X Sonnet #1917: Groundhog Day Edition

Emerging late, the seer peers about.
The sheen of snow could blind an aging bat.
But darkness shows the husky rodent's route.
A length of cold, he tells the silken hat.
From out the hole, the marmot blinks at dawn.
The gleaming white of frost conceals his van.
His body's shade precedes his body gone.
"Extended winter," claims the furry man.
The sun arose behind the rising runt.
A league of pretty snow beset his eyes.
In little time, for darkness does he hunt.
"The season lingers late," he harshly cries.
They call him hog who dwells about the ground.
Forever shall he live another round.

Saturday, February 01, 2025

Frenchman's Paunch

Years ago, when I was binging on pirate movies, I read about 1944's Frenchman's Creek but was unable to get my hands on a copy. Of course I wondered why. It starred Joan Fontaine, won an Academy Award for costume design, was a big budget film for Paramount and based on a novel by Daphne du Maurier. Why was it so obscure? Now I know why. It's unbelievably bad.
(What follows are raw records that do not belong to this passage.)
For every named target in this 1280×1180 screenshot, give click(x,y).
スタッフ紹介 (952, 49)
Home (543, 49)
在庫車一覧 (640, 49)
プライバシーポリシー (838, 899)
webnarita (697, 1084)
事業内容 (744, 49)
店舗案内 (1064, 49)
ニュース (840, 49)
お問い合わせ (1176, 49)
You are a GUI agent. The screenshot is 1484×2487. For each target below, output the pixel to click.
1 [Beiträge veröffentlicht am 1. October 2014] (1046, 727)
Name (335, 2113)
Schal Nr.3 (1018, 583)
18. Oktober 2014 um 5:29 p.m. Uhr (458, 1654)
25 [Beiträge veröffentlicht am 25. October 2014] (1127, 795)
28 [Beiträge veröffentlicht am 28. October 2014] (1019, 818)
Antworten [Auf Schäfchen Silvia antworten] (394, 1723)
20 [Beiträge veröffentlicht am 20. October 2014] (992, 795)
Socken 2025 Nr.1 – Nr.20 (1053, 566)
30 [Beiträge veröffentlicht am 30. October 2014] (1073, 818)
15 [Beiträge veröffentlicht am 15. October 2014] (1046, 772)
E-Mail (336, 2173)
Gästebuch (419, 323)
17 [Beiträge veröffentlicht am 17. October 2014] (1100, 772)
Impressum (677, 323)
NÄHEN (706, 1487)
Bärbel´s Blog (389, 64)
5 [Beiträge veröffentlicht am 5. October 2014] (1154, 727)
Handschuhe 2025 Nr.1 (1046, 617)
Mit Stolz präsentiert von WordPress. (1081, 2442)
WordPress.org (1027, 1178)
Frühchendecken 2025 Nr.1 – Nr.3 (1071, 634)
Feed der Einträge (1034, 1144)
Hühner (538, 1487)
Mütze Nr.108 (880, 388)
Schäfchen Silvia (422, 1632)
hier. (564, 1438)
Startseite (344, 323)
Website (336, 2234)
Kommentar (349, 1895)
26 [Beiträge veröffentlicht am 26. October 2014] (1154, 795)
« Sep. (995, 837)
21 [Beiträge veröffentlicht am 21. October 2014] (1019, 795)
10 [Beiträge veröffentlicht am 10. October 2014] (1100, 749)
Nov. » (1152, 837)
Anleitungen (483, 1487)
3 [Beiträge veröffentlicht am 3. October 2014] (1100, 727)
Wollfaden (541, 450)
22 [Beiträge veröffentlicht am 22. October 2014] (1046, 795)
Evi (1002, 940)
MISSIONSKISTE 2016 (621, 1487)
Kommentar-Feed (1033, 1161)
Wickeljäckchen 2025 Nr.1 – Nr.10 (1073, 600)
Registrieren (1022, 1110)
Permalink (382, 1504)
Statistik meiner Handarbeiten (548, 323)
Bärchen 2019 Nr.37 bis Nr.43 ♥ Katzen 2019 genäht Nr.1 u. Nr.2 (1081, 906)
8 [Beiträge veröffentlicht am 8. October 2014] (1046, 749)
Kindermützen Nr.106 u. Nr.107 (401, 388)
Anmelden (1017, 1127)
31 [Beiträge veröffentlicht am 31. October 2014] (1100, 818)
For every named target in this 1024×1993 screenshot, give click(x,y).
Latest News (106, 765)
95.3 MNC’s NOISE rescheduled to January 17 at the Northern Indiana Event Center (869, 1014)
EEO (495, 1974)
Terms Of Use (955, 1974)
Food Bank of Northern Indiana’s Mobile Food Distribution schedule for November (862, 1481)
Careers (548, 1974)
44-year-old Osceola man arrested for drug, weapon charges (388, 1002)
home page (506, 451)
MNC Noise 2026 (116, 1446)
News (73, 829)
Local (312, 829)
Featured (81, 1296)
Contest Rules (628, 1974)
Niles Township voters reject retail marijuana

The first fifteen minutes or so aren't bad. The costumes are beautiful, particularly for a 17th century enthusiast like me. An early scene at a party, in which Joan Fontaine is menaced by Basil Rathbone much as her sister, Olivia de Havilland, was a couple times in the '30s, is kind of marvellous. But as time passed I started to wonder--where's the Errol Flynn or Tyrone Power of this movie? Fontaine's character, the wealthy Dona St. Columb, moves to the countryside and is promptly kidnapped by pirates, the captain of whom turns out to be the leading man, Arturo de Cordova.

Okay, I said the costumes were great, but this is a notable exception. This one has what appears to be a gut window. I was bewildered when I saw this thing. Who thought this was a good idea? Obviously standards of muscular perfection have changed. But I'm pretty sure this--jerkin? Doublet?--would look unflattering on Chris Evans. There is some historical accuracy in it as men did wear doublets unbuttoned in such a manner from the bottom, exposing an undershirt. Why isn't he wearing an undershirt? I can only presume this was for titillation, for those who like their men with soft, hairy bellies.

Even worse, it's the first time we see him, and you know what they say about first impressions. The movie proceeds to be an unabashed, wealthy woman's daydream about leaving her boring old life of comfort and wealth for one in which she gets to rob people and wag swords at them, though, notably, the pirates don't do much killing in this movie. De Cordova's performance is that of a smiling, mild mannered department store clerk guiding his wealthy patroness from one decadent display item to another.

Joan Fontaine, surprisingly, isn't much better. All the subtlety she exhibited in her films with Alfred Hitchcock is gone here, replaced by outright mugging. I was reminded of an Elvis Costello lyric; "She looked like she learned to dance from a series of still pictures." That's how I'd describe her performance here. She lumbers from one facial expression to another, at times seeming totally disconnected from the scene, at other times broadly projecting when her character is supposed to be keeping a secret.

I need hardly say she and de Cordova have no chemistry. She would've been better off with Basil Rathbone.

Frenchman's Creek is available on The Criterion Channel as part of a "Love in Disguise" playlist.